O Brasil deve adotar uma postura pragmática diante da decisão da Suprema Corte dos EUA de derrubar parte do tarifaço imposto durante a gestão de Donald Trump, segundo Manuel Furriela, especialista em direito internacional. A recomendação é usar o veredito apenas de forma prática, sem convertê-lo em discurso público de celebração.
Furriela afirmou que o governo brasileiro não pode se deixar levar por uma armadilha de retórica. Para ele, a decisão jurídica não deve servir de motivo para desgaste diplomático nem de justificativa para mudanças profundas na relação com os EUA.
Segundo o especialista, o foco deve permanecer nas negociações técnicas. O objetivo é manter as tratativas em curso, evitando politização e preservando o avanço comercial entre Brasil e Estados Unidos.
Estratégia de negociação
A orientação é atuar com perfil baixo, sem grandes ataques ou elogios públicos, mantendo o diálogo aberto com autoridades americanas. O objetivo é consolidar acordos que contribuam para a retirada de barreiras tarifárias remanescentes.
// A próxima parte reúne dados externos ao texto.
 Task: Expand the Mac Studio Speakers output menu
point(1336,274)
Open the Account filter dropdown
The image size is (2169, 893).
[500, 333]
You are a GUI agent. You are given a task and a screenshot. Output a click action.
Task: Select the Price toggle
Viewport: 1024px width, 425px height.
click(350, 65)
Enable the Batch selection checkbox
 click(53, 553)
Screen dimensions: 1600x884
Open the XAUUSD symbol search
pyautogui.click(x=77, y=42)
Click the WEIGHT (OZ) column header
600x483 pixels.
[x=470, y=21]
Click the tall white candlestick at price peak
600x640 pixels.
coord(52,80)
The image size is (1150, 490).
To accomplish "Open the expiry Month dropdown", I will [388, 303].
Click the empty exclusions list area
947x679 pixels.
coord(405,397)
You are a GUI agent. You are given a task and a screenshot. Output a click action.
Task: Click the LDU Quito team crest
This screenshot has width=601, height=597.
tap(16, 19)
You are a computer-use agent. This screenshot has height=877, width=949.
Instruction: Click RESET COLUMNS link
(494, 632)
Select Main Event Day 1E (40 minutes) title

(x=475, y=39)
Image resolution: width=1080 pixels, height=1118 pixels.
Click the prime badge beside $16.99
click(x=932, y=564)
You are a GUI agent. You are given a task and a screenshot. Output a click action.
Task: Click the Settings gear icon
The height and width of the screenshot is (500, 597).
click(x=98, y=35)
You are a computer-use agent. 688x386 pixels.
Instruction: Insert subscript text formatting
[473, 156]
Furriela ressaltou que o Brasil já recuperou parte da proximidade econômica com os EUA, que dependem de importações da cesta básica. A atuação pragmática é vista como fundamental para consolidar esse reequilíbrio.
Próximos passos e desafios
Ainda existem obstáculos tarifários a superar, segundo o especialista. A continuidade das negociações envolve diplomatas brasileiros e equipes do Ministério da Indústria e Comércio, reconhecidas pela competência de gestões recentes.
O cenário atual é descrito como favorável à manutenção de uma linha de contato técnico entre governo e indústria, visando reduzir tarifas e facilitar o comércio bilateral de forma gradual e estável. Fonte: UOL News.